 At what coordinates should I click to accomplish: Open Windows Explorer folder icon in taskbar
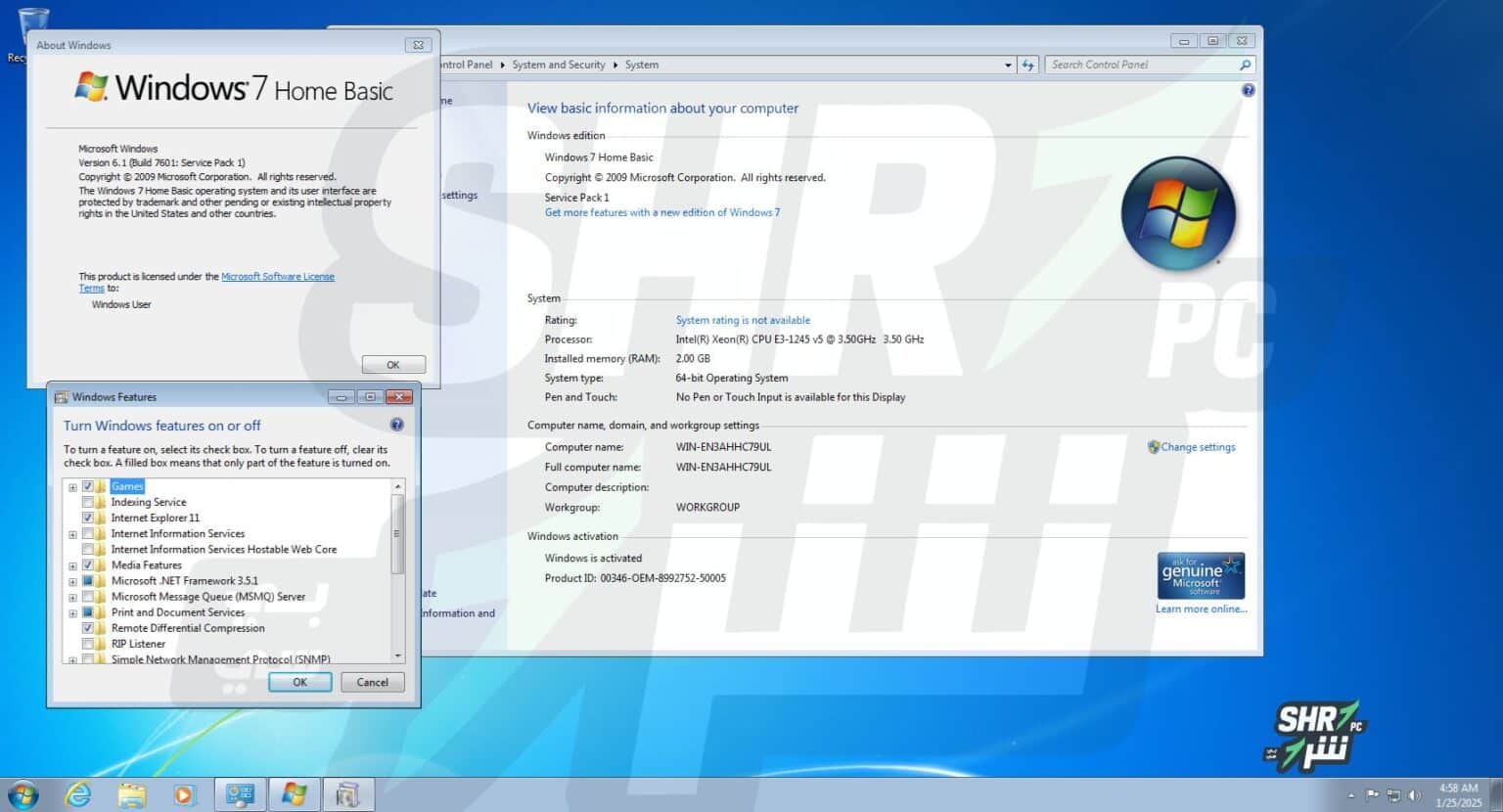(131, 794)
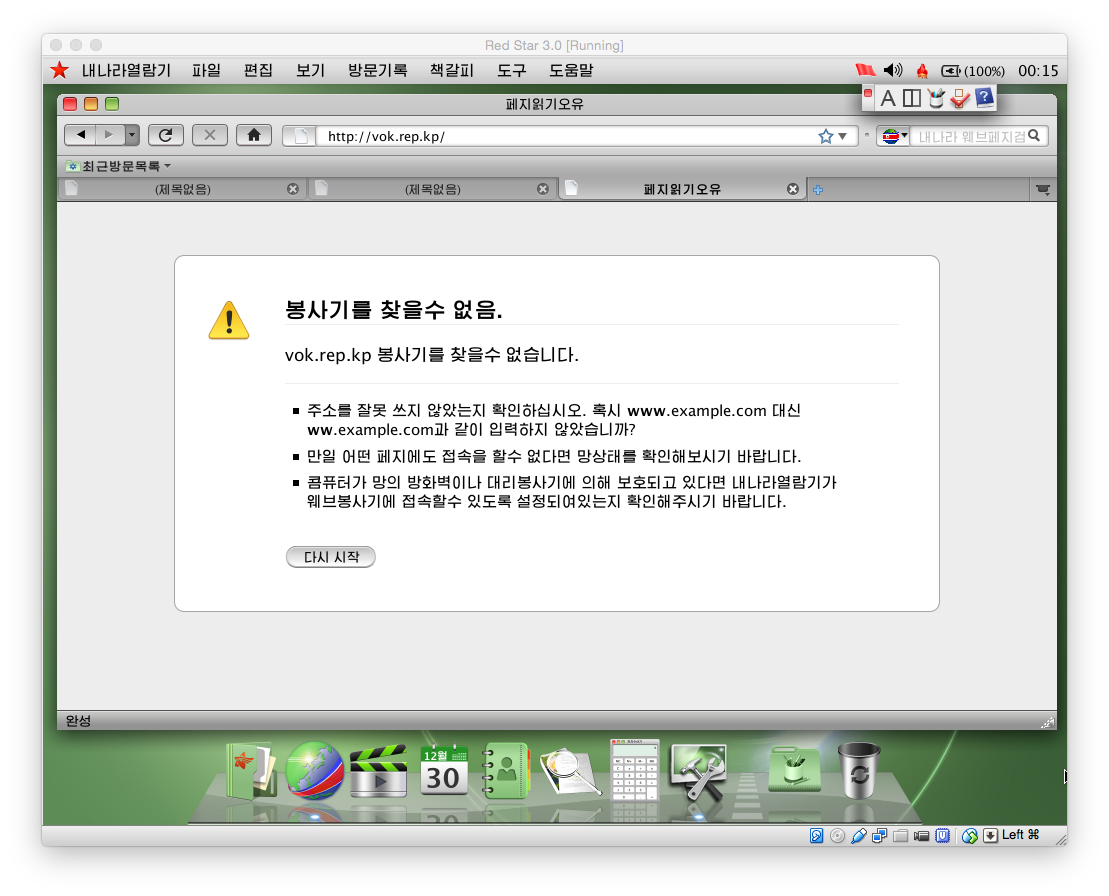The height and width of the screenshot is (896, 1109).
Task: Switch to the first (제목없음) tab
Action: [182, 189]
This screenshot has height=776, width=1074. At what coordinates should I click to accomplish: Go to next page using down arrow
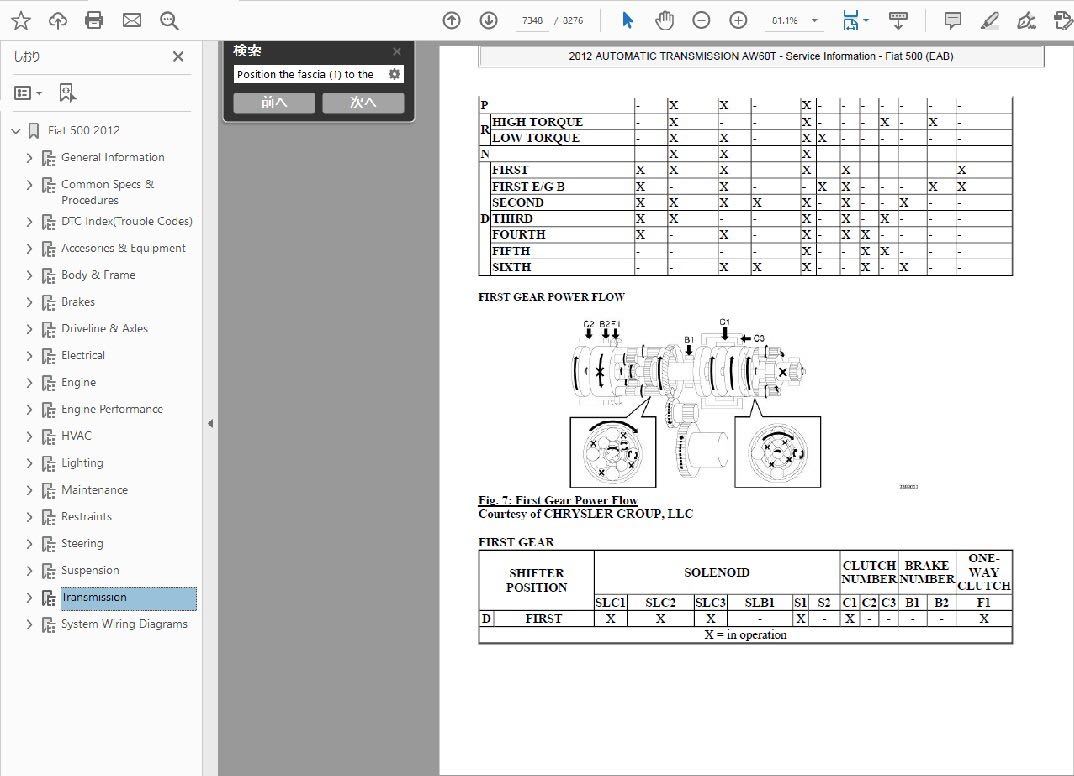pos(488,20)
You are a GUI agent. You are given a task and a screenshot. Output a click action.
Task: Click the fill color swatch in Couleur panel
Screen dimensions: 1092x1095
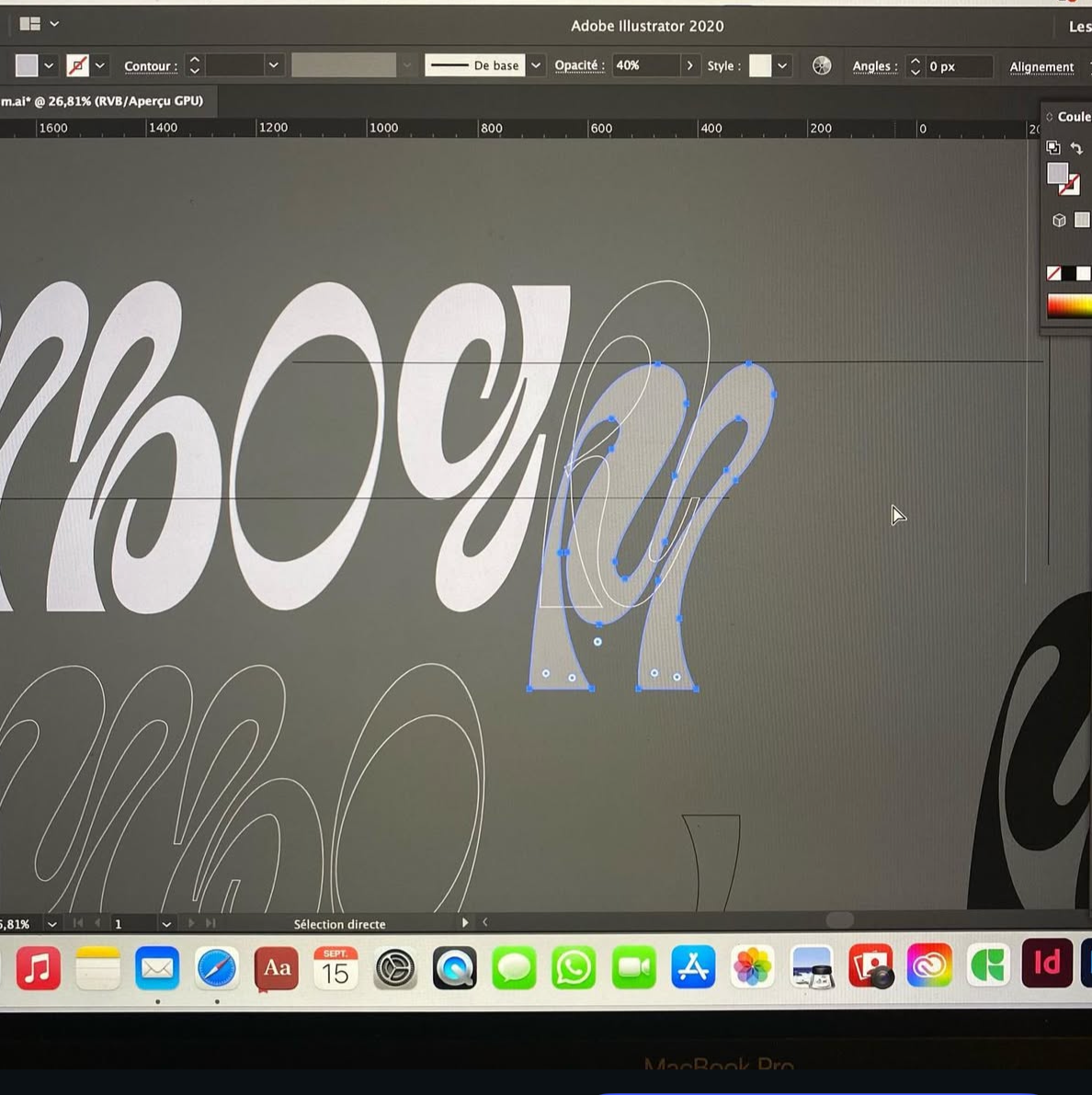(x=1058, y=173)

--

WORK TO BE COMPLETED
Exclude the pictures, and output exactly the lines from the one with "Task: Click the" through the last line of the records, both included.

SOLUTION TO THIS EXERCISE
Task: Click the fill color swatch in Couleur panel
Screen dimensions: 1092x1095
(x=1058, y=173)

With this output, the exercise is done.